Für die Umsetzung des digitalen Verwaltungsprozesses kommen die Komponenten OZG-Cloud, die Allgemeine Fachanwendung Alfa, das Antragsmanagement von Form-Solutions sowie das Vorlagenmanagementsystem SmartDocuments zum Einsatz. Die OZG-Cloud ist eine verwaltungsseitige IT-Systemlandschaft für Kommunen und öffentlich-rechtliche Körperschaften oder Anstalten. Sie wurde von Kommunen ins Leben gerufen und wird seit 2022 von einer breiten Initiative des Landes Schleswig-Holstein, des ITV.SH, der schleswig-holsteinischen Kommunen und der Projektleitung von Dataport vorangetrieben.

Pro Antrag knapp eine Minute

Die OZG-Cloud ist für eine medienbruchfreie und digitale Sachbearbeitung von Verwaltungsleistungen konzipiert. Sie besteht aus der webbasierten Allgemeinen Fachanwendung Alfa, die in einer Cloudumgebung läuft. Mit Alfa können Kommunen sowie öffentlich-rechtliche Körperschaften und Anstalten Anträge sowie Anfragen von Bürgern und Unternehmen mit digital gestützten Workflows einfach bearbeiten.
Die mit dem Antragsassistenten eingereichten Daten werden von Alfa weiterverarbeitet und via Webservice-Schnittstelle an SmartDocuments übergeben. Über das zentrale Vorlagenmanagementsystem wird im Hintergrund die Vorlage für den Bescheid des „Mobilen Haltverbots“ aufgerufen. Diese wird mit den erforderlichen Daten aus der Fachanwendung befüllt, der Bescheid generiert und an Alfa zurückgespielt.
Mit dem neuen vollautomatisierten Prozess wird pro Antrag nur noch knapp eine Minute Bearbeitungszeit benötigt. Das bedeutet eine Zeitersparnis von etwa vier Monaten pro Jahr. Die Straßenverkehrsbehörde sieht das als Chance, sich zeitraubende Standardarbeiten vom Hals zu halten und sich lieber aufwendigeren, komplexeren Themen und Projekten zu widmen.
Mit dem Erfolg des ersten vollautomatisierten Prozesses ließ die Umsetzung weiterer Szenarien nicht lange auf sich warten.

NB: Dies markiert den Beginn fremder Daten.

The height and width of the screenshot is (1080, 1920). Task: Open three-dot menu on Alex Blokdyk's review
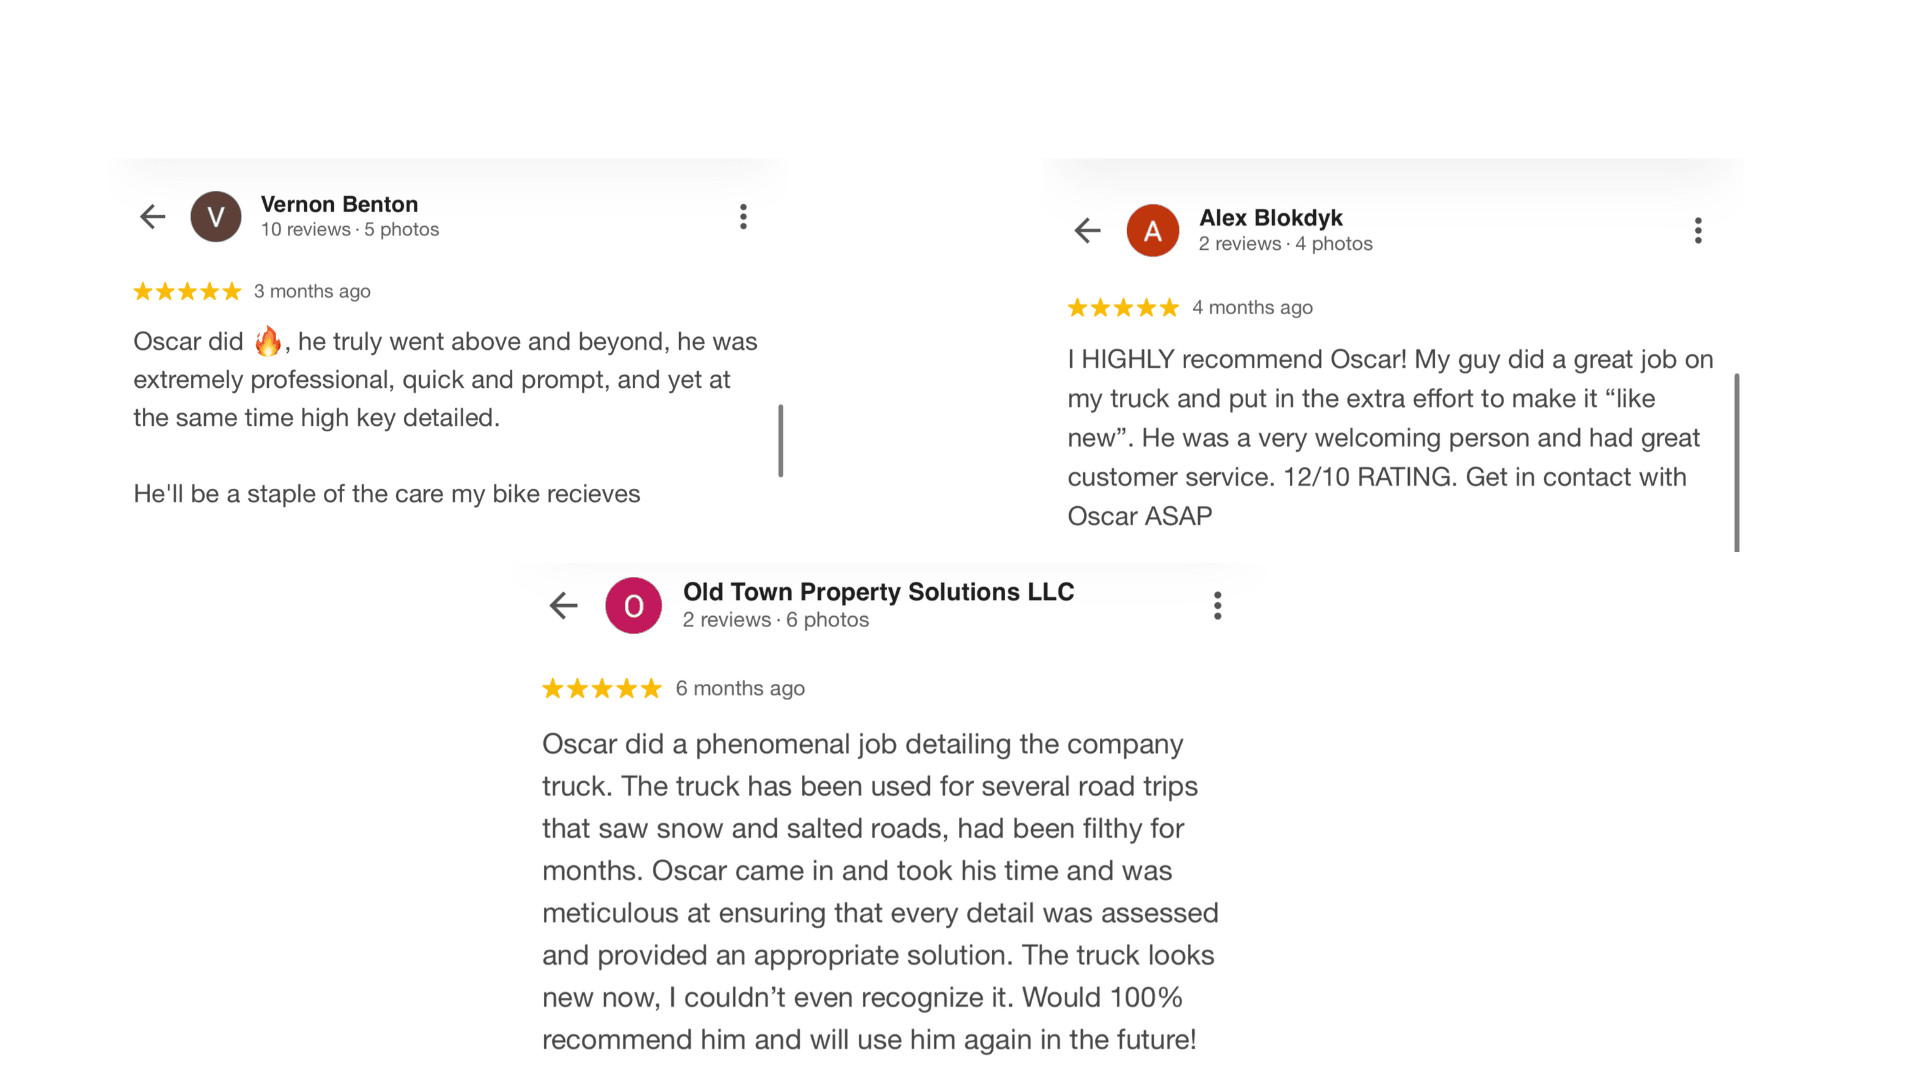[x=1697, y=231]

Neben zahlreichen internen Prozessen wird in Kiel derzeit an der Verkehrsrechtlichen Anordnung, dem Begleitschreiben für die Urkundenbestellung sowie dem Wohnberechtigungsschein gearbeitet. „Die Bescheiderstellung läuft bei uns wie am Fließband. Wir blicken optimistisch in die Zukunft und freuen uns, unseren Kolleginnen und Kollegen die Arbeit jeden Tag ein bisschen einfacher zu machen“, fasst Christoph Steuber zusammen.

Frederike Harder ist E-Government-Managerin in der Stabsstelle Digitalisierung bei der Stadt Kiel; Juliane Buch ist im Bereich Marketing & PR der SmartDocuments Deutschland GmbH tätig.